目前该组件仅支持 ImageNet 格式数据集(即包含 images/ 子目录及 *_list.txt 文件的结构),并会保留原始目录结构。

遵循以下处理流程:

  1. 检查输入是否为 ImageNet 格式,若非则直接返回原数据;
  2. 若最小与最大标准差均为 0,则跳过增强;
  3. images/ 目录下的每张图像添加高斯噪声,生成带 _noise 后缀的新图像;
  4. 自动更新所有 *_list.txt 文件(如 train_list.txtval_list.txt 等),将增强图像及其标签(如有)追加写入;
  5. 输出增强后的完整数据集对象。

  • 输入:
    • img:特定格式的图像数据集(含 images/*_list.txt
  • 输出:
    • img:增强后的特定格式数据集(包含原始图像 + _noise 增强图像)

页面介绍

点击 “高斯噪声”(Gaussian Noise) 控件进入参数配置页面,如下图所示:

高斯噪声 参数配置界面

参数选项

选项说明取值范围样例值
均值高斯噪声的期望值(μ)。

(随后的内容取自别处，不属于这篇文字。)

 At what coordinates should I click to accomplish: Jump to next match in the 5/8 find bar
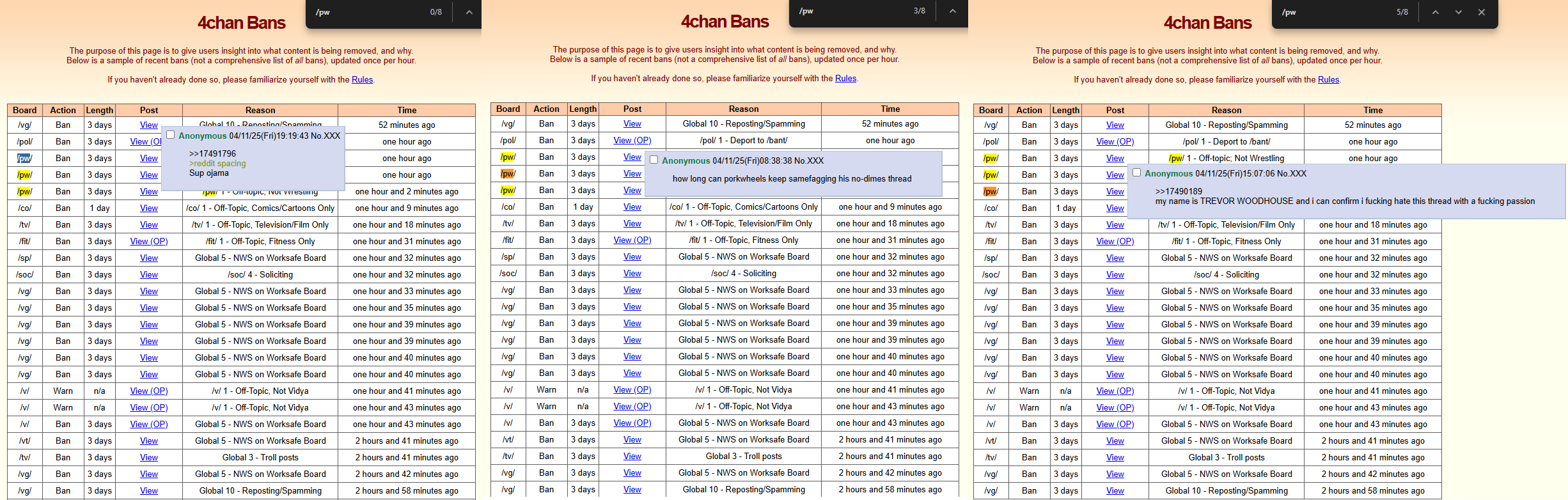tap(1458, 12)
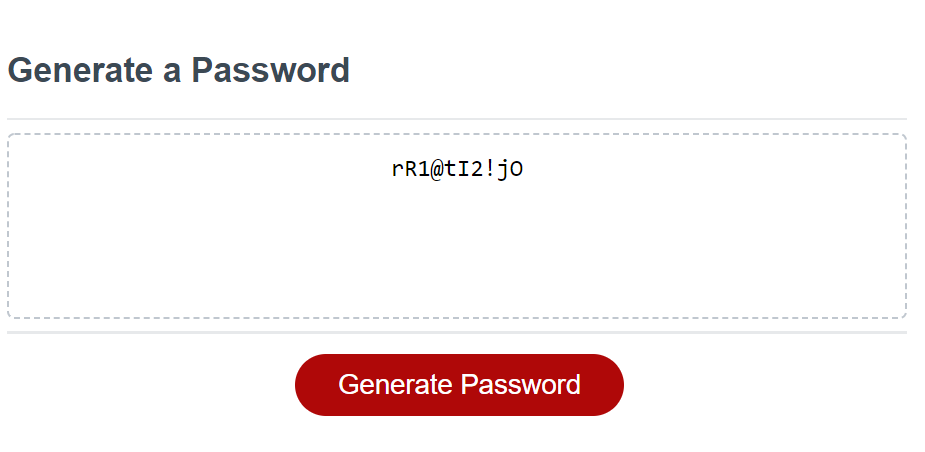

通常设为 0,表示噪声围绕零对称分布。-10.0 – 10.00.0
最小标准差高斯噪声的标准差下限。实际使用的 σ 将在 [std_min, std_max] 范围内均匀随机采样。0.0 – 100.05.0
最大标准差高斯噪声的标准差上限。当 std_min = 0std_max > 0 时,系统会自动计算合适的 σ 值。0.0 – 100.025.0

💡 提示:

  • std_min == 0std_max == 0,则不执行任何噪声添加;
  • 实际使用中,σ 会在 [std_min, std_max] 区间内均匀随机采样;
  • 推荐设置 mean=0.0, std_min=5.0, std_max=25.0 以获得自然的噪声效果;
  • 噪声添加后,像素值将被裁剪至 [0, 255] 范围内,防止溢出。

使用案例

下图展示了一个典型使用流程:通过 “图像” 组件加载 ImageNet 格式数据集,经 “高斯噪声” 增强后,由 “保存图像” 组件保存增强后的数据集。

高斯噪声工作流

本案例使用自定义数据集“高斯噪声” 参数配置如下:

参数配置示例

增强前后图像对比如下:

原始图像

增强后图像(_noise)

同时,*_list.txt 标签文件已自动更新。